Warta Mataram – Di balik gemerlapnya ajang internasional MXGP (Motocross Grand Prix) di Nusa Tenggara Barat, tersimpan kisah kelam dari para pelaku usaha lokal. Salah satunya datang dari Bang Putra Rinjani Mahsyar, atau akrab disapa Bang Upok, pengusaha EO asal Mataram yang mengaku mengalami kerugian besar akibat tunggakan pembayaran oleh pihak penyelenggara.

Dalam dialog eksklusif bersama Tribun Lombok, Bang Upok mengungkapkan bahwa tagihannya yang belum dibayar mencapai Rp700 juta, dengan total tunggakan yang dialami oleh seluruh vendor disebut menyentuh angka Rp10 miliar. “Itu melibatkan sekitar 15 vendor dan beberapa hotel dari NTB hingga Jakarta. Bahkan beberapa general manager hotel terancam PHK jika masalah ini tak selesai bulan Juni,” ungkapnya.

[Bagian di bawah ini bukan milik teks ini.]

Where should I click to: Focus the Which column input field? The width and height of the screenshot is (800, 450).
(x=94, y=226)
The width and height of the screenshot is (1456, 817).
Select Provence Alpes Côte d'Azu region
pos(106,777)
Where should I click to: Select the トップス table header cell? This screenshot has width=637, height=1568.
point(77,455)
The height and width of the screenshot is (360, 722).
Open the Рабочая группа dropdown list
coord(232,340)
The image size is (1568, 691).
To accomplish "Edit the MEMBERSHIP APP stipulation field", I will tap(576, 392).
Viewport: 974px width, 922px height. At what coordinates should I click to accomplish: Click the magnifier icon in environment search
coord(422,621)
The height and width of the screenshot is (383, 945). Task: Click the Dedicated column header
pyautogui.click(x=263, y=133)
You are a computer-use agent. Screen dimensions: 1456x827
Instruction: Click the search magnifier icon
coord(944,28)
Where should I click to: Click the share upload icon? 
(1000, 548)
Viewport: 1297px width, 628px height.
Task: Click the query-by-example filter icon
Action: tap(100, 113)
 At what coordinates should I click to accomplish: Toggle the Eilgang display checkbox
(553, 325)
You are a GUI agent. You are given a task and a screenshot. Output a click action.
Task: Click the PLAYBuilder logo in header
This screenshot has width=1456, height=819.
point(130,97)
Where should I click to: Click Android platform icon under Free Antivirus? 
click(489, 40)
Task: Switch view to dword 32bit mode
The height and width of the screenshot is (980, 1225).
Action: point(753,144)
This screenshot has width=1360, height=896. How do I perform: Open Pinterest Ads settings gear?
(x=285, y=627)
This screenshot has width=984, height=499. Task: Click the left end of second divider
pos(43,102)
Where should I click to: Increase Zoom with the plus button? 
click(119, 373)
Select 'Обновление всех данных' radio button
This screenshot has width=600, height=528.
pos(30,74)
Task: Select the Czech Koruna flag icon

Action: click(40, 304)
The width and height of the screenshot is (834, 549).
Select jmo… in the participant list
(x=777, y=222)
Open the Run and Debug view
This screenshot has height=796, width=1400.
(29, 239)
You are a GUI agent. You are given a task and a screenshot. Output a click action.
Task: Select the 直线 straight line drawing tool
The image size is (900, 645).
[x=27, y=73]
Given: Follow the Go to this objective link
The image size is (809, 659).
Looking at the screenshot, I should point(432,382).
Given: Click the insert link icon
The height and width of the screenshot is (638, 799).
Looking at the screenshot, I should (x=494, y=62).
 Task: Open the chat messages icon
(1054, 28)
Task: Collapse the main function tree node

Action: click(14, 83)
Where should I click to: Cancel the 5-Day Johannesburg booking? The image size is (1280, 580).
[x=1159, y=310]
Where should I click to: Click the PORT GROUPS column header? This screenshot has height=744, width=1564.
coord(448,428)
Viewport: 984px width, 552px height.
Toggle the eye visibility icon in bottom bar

Bang Upok yang menaungi 25 karyawan terpaksa menjual dua unit mobil dan sebagian peralatan sound system demi menutup cicilan dan membayar THR. Ia menyebutkan, kerja samanya saat itu berlangsung secara profesional dengan pihak PT SEG, selaku event organizer resmi pemegang lisensi MXGP, bukan dengan pejabat pemerintahan.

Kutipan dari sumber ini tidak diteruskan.